The Complex Relationship Between Health Tech & Medicaid

By
Amelia Edwards
|
July 18, 2017

The Complex Relationship Between Health Tech & Medicaid


105,692,900

That is the number of individuals who received their health insurance coverage via either Medicaid or Medicare programs in 2015 according to the data compiled by the CDC and Henry J. Kaiser Family Foundation. Let’s just repeat that number again- 105,692,900 Americans.

It was estimated that in 2015, there were 289,902,600 individuals with health insurance coverage. Approximately 39% of those individuals were receiving their coverage under public programs. This amounts to a significant percentage of the American population who are not being privately insured.  

Why is it then that many of today’s trending health tech companies are ignoring this 39% of covered Americans when developing their innovations?

The Double-Edge Sword of Public Health Insurance Coverage

Having publicly funded health insurance is by far better than being uninsured, however along with this public assistance comes restrictions and disadvantages. Among the top 3 drawbacks are:

1. LIMITED COVERAGE

Some procedures that are deemed experimental or unnecessary can be refused for coverage even after they have occurred, thus limiting the health options patients have. Money has been seen to many times be the difference between someone receiving the best course of treatment and a lesser, ill-fitting option.

2. MEDICAID QUOTAS

Medicaid reimbursements for doctors are typically lower compared to what they would normally charge for services. This decreases the incentive for doctors to accept Medicaid patients which in turn limits the selection of physicians patients enrolled in the program can choose from. This has become a huge problem in nursing homes specifically with patients being randomly switched, refused admittance, and discriminated against. All of these situations puts a patient’s health at risk.

3. MANDATORY VS. OPTIONAL BENEFITS

Each state under Medicaid must offer all mandatory benefits outlined by the federal government, but have a choice of which optional benefits to offer. Some of what falls under optional benefits includes prescription drugs, dental care, hospice, preventive screening, respiratory care services, and speech/hearing disorder services.

With these major drawbacks, the Medicaid and Medicare arena is poised for innovation to circumnavigate care disadvantages.

Expanding the Health Tech Demographic

Much of the the health tech however continues to develop products and programs focused on the wealthy and privately insured. That may be where the most money lies, but health tech must remember that it lies not just in a Silicon Valley atmosphere where bottom-line profit is the ultimate goal. It also lies at the edge of public health, where costs and benefits must be more carefully weighed as every dollar amount invested is one that could mean the difference between someone living fully and someone continuing to suffer from disease and illness. There is an additional ethical and moral responsibility that comes along with developing programs and products with medical applications.

Few of the programs developed in health tech have yet to address the highest-need and highest-cost beneficiaries of Medicaid.

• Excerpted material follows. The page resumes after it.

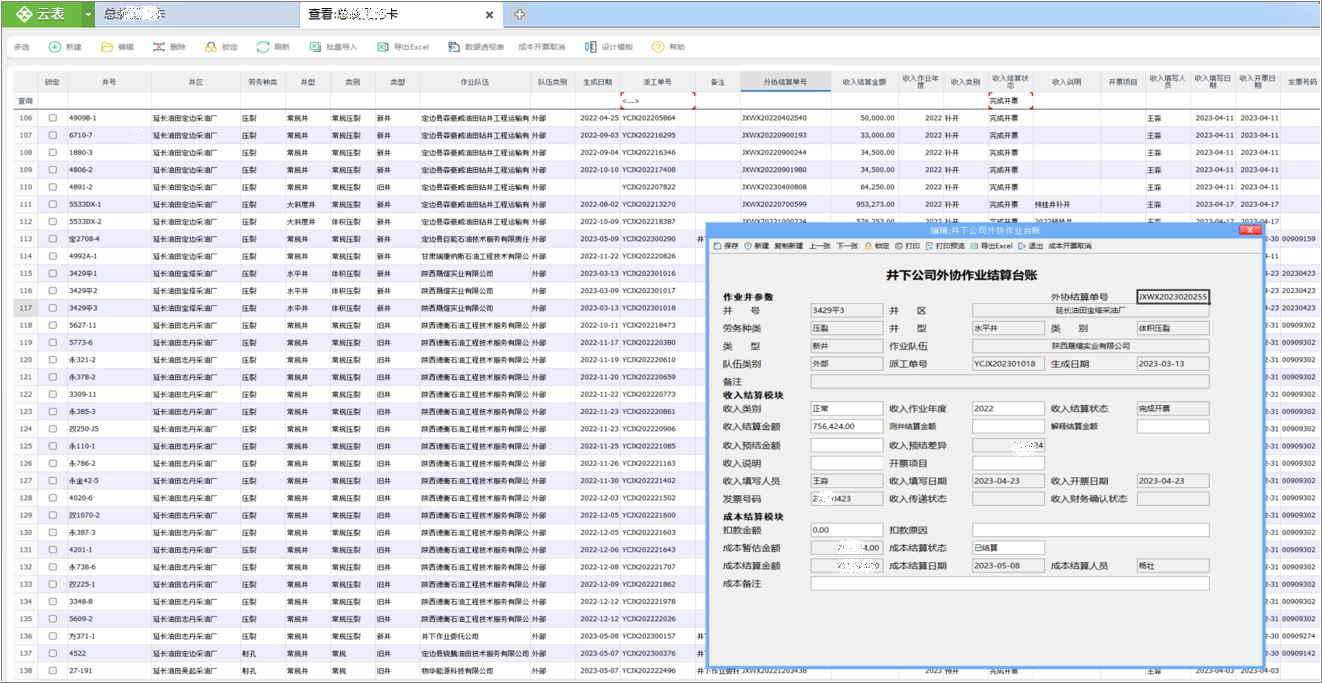Tick the 锁定 checkbox for row 130
Screen dimensions: 1322x683
coord(53,532)
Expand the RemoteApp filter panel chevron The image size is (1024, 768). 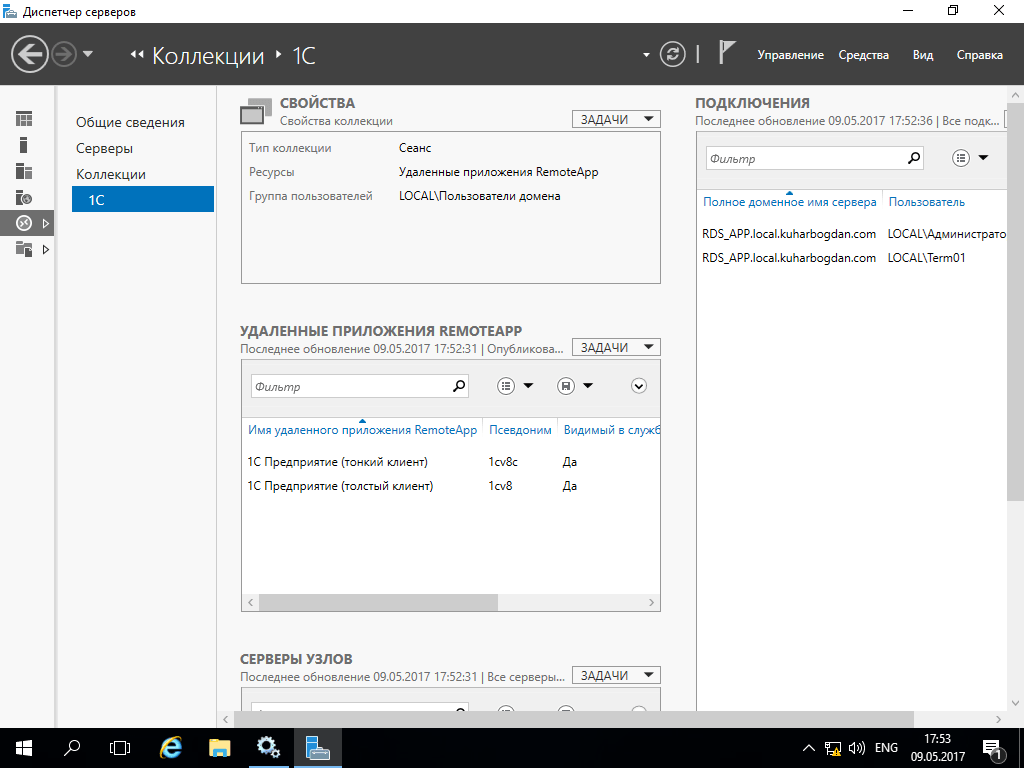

When one attempts to run a Google search data on the number of digital health programs with Medicaid components you are unable to come up with any significant figures. When you look at many of the companies that do appear under these search parameters, they are only focused on data aggregation of Medicaid enrollees, not the actual health of those individuals.

Perhaps some would raise the argument that health tech is not designing programs and products for the publicly insured due to inability of those individuals to afford and access the technology. This perceived inaccessibility however is factually inaccurate, as 64% of individuals making an income of less than $30,000 have smartphones, which are a major means of health tech program distribution.

Even looking at the next income level of $30,000 - $49,999 it is seen that 74% of individuals have smartphones (Pew Center). So, inaccessibility is not the main issue when it comes to health tech innovation reaching the Medicaid demographic, but instead it lies in lack of interest on the part of founders and programmers.

By expanding health tech into low-income populations both individuals needing care, and the government, will find huge savings.

Digital health tools have the potential to help decrease doctor and patient barriers in many low-income communities, increase patient engagement and adherence, and raise the overall level of community health. It is through expanding our public health ventures into the digital realm that the greatest economic returns will be found, not by waiting until individuals end up in our emergency rooms in need of dire treatment. Once that point is reached, much of the battle is already lost.

Where do we go from here?

Founders in health tech should begin to ask themselves:

  1. Why is it that many programs and products continue to cater to the wealthy and fine-tune care rather than focus on the overall expansion of care access?
  2. How can I assist providers with their Medicaid and Medicare populations?
  3. What innovations can be developed to help circumnavigate the major healthcare drawbacks that individuals face when enrolled in public health insurance coverage?
  4. Is there a way to marry public health principles with technology and still reap rewards?

With the never-ending cycle of healthcare and public programming uncertainty that the United States has been stuck in, perhaps it is time now, more than ever, for health tech to begin to shift their focus to helping limit health disparities.